Buch: A Second Collection

Titel: A Second Collection

Stichwort: Subjekt - objektive Wahrheit; veritas formaliter est in solo iudicio

Kurzinhalt: truth exists formally only in judgments ... What God reveals is a truth in the mind of God and in the minds of believers, but it is not a truth in the minds of nonbelievers

Textausschnitt: 69c In contemporary philosophy there is a great emphasis on the subject, and this emphasis may easily be traced to the influence of Hegel, Kierkegaard, Nietzsche, Heidegger, Buber.1 This fact, however, points to a previous period of neglect, and it may not be amiss to advert to the causes of such neglect, if only to make sure that they are no longer operative in our own thinking. (Fs)

70a A first cause, then, is the objectivity of truth. The criterion, I believe, by which we arrive at the truth is a virtually unconditioned.2 But an unconditioned has no conditions. A subject may be needed to arrive at truth, but, once truth is attained, one is beyond the subject and one has reached a realm that is non-spatial, atemporal, impersonal. Whatever is true at any time or place, can be contradicted only by falsity. No one can gainsay it, unless he is mistaken and errs. (Fs)

70b Such is the objectivity of truth. But do not be fascinated by it. Intentionally it is independent of the subject, but ontologically it resides only in the subject: veritas formaliter est in solo iudicio. Intentionally it goes completely beyond the subject, yet it does so only because ontologically the subject is capable of an intentional self-transcendence, of going beyond what he feels, what he imagines, what he thinks, what seems to him, to something utterly different, to what is so. Moreover, before the subject can attain the self-transcendence of truth, there is the slow and laborious process of conception, gestation, parturition. But teaching and learning, investigating, coming to understand, marshalling and weighing the evidence, these are not independent of the subject, of times and places, of psychological, social, historical conditions. The fruit of truth must grow and mature on the tree of the subject, before it can be plucked and placed in its absolute realm. (Fs)

71a It remains that one can be fascinated by the objectivity of truth, that one can so emphasize objective truth as to disregard or undermine the very conditions of its emergence and existence. In fact, if at the present time among Catholics there is discerned a widespread alienation from the dogmas of faith, this is not unconnected with a previous one-sidedness that so insisted on the objectivity of truth as to leave subjects and their needs out of account. (Fs)

71b Symptomatic of such one-sidedness was the difficulty experienced by theologians from the days of Suarez, de Lugo, and Bañez, when confronted with the syllogism: What God has revealed is true.
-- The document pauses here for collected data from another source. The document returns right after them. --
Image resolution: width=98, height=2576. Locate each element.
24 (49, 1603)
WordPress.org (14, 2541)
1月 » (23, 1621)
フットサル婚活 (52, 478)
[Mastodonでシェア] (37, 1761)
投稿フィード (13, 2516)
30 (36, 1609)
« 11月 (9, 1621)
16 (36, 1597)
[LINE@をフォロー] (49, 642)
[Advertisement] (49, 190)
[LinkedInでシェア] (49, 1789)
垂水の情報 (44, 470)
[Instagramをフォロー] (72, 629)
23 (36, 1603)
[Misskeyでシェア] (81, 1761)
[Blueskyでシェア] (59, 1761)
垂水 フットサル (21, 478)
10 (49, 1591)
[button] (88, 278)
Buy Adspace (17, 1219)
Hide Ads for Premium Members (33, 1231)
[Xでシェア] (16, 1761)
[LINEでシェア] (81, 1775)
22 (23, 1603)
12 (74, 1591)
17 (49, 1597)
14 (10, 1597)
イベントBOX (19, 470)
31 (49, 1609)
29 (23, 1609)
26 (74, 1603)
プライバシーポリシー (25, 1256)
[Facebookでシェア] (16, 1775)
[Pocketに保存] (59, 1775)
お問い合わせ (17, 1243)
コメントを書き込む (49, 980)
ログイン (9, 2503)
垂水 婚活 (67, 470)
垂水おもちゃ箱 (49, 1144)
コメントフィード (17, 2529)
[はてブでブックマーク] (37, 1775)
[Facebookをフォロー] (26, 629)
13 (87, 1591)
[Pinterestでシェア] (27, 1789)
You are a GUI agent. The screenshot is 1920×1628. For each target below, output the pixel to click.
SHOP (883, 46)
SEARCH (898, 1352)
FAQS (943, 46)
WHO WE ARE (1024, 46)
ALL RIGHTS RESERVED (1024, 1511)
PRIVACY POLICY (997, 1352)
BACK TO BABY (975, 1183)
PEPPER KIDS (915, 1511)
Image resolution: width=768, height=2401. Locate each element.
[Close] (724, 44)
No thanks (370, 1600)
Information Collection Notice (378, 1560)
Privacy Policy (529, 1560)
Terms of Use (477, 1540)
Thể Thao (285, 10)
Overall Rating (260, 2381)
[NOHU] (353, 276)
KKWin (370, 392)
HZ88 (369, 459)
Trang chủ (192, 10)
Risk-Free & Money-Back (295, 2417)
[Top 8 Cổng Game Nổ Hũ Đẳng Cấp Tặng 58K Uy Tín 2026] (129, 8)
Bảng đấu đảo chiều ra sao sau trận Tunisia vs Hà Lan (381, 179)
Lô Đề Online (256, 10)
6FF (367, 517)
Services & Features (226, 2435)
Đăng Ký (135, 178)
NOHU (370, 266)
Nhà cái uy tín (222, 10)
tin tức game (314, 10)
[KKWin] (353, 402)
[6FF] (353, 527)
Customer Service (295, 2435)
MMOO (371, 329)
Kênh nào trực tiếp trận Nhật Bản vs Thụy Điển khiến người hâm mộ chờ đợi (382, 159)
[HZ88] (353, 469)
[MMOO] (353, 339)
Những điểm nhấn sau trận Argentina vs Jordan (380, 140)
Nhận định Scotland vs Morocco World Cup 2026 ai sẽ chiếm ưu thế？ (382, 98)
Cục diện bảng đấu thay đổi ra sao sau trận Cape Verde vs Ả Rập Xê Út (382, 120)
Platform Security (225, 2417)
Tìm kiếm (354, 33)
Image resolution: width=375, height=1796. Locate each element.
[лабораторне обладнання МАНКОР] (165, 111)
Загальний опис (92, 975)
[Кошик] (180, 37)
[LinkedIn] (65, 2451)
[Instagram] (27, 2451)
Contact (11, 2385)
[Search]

God has revealed the mysteries of faith. Therefore, the mysteries of faith are true.3 There is, perhaps, no need for me to explain - why this syllogism was embarrassing, for it implied that the mysteries of faith were demonstrable conclusions. But the point I wish to make is that the syllogism contains an unnoticed fallacy, and the fallacy turns on an exaggerated view of the objectivity of truth. If one recalls that truth exists formally only in judgments and that judgments exist only in the mind, then the fallacy is easily pinned down. What God reveals is a truth in the mind of God and in the minds of believers, but it is not a truth in the minds of nonbelievers; and to conclude that the mysteries of faith, are truths in the mind of God or in the minds of believers in no way suggests that the mysteries are demonstrable. But this simple way out seems to have been missed by the theologians. They seem to have thought of truth as so objective as to get along without minds. Nor does such thinking seem to have been confined to theoretical accounts of the act of faith. The same insistence on objective truth and the same neglect of its subjective conditions informed the old catechetics, which the new catechetics is replacing, and the old censorship, which insisted on true propositions and little understood the need to respect the dynamics of the advance toward truth. (Fs)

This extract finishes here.